**What the task requires**
If a line below contains the word "Desktop", count it. Please give the total and nothing else.

Dataset entries
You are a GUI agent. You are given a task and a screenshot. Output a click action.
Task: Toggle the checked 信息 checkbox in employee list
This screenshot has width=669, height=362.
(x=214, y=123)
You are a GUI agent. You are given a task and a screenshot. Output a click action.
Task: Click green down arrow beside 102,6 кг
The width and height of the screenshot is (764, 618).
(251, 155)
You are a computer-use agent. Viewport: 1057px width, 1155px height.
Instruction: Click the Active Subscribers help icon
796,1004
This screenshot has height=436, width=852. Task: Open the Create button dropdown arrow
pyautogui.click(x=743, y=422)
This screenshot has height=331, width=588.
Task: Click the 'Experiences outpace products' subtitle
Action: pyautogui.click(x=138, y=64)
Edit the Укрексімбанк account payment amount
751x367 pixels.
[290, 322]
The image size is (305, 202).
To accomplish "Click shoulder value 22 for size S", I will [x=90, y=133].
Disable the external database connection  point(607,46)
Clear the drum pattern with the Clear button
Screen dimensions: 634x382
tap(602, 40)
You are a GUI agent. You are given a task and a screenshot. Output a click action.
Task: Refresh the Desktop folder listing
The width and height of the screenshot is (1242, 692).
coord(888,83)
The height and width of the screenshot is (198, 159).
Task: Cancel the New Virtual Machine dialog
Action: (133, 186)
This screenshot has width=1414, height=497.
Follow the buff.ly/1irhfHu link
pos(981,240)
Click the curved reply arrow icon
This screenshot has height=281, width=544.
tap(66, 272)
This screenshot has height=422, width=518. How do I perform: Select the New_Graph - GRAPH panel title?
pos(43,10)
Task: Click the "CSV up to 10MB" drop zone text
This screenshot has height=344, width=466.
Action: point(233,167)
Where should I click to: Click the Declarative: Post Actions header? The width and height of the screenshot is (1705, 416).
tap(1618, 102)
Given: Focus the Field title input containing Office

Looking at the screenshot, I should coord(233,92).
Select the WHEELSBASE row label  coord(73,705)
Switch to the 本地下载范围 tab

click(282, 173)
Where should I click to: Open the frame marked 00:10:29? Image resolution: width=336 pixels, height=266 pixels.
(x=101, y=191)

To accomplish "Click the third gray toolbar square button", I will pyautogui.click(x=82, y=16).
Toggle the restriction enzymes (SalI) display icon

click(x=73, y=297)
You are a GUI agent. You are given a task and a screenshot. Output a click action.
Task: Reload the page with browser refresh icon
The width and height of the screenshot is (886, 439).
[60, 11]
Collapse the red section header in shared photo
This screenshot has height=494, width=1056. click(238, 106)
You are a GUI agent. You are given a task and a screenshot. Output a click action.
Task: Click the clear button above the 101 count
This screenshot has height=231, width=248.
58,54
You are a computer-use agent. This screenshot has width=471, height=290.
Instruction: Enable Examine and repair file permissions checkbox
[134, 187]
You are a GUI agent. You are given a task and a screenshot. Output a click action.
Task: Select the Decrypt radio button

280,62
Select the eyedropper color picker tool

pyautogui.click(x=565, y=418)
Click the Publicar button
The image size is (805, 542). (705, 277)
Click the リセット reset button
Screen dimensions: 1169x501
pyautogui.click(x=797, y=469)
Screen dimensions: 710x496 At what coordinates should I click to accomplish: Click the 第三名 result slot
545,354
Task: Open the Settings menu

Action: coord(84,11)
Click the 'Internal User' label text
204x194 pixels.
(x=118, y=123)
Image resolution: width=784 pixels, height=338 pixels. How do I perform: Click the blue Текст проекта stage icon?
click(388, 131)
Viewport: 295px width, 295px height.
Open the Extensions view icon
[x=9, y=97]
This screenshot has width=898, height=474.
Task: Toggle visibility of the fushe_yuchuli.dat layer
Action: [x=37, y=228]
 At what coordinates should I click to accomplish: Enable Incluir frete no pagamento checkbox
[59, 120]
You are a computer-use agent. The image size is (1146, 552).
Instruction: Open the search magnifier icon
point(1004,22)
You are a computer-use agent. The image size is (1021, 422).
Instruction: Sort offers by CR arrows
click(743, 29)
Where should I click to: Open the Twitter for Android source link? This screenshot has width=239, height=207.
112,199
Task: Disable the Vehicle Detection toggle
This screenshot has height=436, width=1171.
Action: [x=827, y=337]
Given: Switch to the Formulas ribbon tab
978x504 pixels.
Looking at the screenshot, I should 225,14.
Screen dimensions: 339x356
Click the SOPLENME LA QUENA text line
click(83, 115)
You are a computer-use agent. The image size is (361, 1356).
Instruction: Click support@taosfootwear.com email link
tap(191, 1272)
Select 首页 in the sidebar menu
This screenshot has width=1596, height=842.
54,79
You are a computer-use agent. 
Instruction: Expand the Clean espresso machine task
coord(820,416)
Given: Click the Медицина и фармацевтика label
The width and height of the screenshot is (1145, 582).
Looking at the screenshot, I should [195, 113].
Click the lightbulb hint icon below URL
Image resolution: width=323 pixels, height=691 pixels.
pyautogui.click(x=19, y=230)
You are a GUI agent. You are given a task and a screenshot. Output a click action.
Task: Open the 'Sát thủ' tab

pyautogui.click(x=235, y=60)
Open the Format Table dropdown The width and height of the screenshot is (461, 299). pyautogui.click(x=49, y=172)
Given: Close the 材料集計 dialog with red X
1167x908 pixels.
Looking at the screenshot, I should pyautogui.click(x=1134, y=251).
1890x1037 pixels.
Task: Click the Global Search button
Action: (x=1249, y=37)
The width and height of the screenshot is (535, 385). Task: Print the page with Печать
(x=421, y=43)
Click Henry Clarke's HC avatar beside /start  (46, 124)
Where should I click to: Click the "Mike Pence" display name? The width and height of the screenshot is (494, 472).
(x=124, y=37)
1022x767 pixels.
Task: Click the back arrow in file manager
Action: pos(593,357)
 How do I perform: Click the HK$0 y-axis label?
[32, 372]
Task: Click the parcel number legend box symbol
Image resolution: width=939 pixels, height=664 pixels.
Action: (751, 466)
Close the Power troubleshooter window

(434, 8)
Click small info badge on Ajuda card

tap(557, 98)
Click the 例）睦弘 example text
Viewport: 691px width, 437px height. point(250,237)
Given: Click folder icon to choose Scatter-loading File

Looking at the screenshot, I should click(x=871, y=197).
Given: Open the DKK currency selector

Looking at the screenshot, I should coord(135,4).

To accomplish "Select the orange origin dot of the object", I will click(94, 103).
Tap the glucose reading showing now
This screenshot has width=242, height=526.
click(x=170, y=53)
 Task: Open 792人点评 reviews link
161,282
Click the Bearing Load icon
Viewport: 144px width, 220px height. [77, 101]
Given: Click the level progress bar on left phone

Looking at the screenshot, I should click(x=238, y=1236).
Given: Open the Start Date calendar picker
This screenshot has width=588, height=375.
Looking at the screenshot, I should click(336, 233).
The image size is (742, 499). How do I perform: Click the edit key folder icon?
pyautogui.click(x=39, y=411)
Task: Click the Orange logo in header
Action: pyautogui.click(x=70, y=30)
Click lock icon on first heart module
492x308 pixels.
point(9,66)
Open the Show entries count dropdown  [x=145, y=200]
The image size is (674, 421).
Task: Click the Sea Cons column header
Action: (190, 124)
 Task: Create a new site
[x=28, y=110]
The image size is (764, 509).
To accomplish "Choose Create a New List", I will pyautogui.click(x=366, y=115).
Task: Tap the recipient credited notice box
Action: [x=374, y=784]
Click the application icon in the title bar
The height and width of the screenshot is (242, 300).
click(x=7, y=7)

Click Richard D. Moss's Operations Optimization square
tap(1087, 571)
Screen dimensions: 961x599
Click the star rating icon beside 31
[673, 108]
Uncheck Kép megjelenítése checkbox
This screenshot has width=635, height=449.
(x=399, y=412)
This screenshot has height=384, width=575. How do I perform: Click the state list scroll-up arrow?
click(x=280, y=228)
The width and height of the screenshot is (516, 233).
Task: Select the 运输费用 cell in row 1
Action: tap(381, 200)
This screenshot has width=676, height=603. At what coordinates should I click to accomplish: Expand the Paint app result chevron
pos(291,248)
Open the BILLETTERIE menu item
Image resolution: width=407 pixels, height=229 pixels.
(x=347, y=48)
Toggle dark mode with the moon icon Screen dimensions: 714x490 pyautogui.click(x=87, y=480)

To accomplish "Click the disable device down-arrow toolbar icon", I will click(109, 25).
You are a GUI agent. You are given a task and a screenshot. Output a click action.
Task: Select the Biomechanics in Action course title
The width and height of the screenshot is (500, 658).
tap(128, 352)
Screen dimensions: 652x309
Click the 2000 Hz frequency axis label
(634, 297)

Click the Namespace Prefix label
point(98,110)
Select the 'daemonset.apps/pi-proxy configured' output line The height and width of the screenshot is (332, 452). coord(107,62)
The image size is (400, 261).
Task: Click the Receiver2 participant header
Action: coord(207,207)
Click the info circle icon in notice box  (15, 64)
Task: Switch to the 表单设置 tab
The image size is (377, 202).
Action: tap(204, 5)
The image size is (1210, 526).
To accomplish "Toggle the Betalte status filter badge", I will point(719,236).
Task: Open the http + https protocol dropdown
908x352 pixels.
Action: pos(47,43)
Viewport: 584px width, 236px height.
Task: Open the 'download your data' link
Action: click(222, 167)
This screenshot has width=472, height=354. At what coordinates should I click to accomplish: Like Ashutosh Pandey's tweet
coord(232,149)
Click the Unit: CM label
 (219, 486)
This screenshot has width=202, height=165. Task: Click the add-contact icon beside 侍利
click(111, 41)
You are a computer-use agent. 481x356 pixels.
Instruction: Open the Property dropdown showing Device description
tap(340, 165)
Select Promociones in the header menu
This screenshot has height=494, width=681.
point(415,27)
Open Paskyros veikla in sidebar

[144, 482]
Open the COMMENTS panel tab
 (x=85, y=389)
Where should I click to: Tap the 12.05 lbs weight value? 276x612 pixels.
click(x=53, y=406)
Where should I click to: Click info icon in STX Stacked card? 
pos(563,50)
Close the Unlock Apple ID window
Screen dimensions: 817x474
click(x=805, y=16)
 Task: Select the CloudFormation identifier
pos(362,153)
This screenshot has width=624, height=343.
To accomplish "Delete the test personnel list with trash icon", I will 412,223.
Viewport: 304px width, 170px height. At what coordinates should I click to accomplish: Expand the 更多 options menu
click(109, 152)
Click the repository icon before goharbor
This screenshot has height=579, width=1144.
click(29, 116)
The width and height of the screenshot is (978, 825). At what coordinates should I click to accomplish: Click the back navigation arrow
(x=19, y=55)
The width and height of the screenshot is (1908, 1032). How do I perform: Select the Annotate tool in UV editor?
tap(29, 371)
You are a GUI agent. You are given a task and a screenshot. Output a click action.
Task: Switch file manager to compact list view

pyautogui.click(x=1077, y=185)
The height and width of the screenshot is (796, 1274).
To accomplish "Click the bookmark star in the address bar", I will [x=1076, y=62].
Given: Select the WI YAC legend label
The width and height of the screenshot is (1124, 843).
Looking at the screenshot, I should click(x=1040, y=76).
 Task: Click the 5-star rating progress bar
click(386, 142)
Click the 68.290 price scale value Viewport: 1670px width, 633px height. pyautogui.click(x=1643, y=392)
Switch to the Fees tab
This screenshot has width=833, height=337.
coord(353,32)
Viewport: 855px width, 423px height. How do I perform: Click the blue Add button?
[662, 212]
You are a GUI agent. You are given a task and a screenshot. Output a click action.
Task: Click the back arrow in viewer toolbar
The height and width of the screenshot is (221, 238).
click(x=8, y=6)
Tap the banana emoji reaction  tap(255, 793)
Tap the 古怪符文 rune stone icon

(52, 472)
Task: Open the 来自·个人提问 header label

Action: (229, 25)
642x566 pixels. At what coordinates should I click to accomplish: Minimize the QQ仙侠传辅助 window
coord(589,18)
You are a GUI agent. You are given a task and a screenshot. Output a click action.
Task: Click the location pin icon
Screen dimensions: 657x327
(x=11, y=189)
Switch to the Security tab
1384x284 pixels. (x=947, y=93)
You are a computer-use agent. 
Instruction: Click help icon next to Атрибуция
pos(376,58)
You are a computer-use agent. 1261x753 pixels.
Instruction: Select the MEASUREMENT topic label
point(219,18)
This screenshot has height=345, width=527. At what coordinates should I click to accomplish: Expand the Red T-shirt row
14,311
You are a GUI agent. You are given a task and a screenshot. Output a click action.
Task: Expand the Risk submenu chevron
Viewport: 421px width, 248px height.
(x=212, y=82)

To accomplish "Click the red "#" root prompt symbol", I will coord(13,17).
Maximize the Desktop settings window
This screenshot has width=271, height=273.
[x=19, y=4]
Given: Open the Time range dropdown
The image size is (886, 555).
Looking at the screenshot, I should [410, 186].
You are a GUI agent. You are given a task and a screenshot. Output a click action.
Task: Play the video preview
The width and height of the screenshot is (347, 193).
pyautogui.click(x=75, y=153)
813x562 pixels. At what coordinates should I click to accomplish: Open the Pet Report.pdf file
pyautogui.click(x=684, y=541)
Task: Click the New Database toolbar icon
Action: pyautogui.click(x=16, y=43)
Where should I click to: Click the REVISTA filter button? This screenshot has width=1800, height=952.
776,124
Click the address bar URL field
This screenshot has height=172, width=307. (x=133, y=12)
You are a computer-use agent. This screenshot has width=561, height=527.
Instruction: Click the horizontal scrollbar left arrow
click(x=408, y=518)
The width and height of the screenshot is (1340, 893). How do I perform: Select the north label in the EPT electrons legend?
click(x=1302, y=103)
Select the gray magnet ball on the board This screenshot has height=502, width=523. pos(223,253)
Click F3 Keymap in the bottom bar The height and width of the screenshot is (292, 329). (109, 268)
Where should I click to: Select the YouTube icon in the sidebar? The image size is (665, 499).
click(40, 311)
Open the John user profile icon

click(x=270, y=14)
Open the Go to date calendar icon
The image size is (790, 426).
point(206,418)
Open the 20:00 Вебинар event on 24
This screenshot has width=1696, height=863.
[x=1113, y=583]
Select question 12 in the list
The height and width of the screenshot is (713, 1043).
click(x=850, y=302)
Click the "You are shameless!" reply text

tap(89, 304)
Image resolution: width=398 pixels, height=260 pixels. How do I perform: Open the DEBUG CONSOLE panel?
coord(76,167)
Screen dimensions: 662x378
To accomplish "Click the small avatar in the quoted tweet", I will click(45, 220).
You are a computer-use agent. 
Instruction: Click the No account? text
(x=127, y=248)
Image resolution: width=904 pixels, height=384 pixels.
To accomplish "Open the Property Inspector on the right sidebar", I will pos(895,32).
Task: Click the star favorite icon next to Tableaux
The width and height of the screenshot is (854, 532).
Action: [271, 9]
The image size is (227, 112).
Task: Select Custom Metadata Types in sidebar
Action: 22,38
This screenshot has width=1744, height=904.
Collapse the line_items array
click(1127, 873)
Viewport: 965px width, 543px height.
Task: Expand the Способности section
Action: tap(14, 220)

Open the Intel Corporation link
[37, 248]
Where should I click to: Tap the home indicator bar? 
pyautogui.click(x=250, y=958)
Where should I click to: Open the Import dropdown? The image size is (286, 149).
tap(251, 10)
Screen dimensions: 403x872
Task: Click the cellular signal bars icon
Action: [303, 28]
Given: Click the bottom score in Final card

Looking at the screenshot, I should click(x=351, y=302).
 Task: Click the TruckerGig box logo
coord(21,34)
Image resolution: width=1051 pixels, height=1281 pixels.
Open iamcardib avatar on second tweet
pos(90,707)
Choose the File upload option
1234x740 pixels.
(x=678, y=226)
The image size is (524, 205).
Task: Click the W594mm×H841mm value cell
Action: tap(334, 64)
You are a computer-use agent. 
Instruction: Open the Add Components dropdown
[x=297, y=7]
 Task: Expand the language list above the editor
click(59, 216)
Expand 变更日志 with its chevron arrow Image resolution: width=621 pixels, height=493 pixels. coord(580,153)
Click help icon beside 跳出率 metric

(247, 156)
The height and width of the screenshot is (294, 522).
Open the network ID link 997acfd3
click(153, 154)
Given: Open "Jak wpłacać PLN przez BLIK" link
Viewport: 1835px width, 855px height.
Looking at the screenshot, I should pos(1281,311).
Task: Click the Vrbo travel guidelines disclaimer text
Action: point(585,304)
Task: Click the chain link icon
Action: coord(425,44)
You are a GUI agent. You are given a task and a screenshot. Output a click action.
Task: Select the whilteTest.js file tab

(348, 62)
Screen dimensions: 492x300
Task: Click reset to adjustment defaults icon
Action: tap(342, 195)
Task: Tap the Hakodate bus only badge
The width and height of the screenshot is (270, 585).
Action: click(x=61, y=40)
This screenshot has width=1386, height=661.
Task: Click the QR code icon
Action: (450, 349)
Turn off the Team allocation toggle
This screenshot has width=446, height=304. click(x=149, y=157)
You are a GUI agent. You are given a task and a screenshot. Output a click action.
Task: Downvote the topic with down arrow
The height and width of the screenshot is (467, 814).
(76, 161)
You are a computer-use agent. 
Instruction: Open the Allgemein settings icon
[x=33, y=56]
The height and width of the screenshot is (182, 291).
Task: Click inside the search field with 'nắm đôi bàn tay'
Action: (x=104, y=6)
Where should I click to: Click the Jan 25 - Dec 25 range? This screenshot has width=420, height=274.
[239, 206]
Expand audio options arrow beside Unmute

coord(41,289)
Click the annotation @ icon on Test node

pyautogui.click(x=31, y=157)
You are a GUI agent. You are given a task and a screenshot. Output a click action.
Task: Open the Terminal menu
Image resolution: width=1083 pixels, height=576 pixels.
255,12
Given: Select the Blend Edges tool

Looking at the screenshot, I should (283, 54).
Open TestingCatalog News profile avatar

**Solution for this task**
2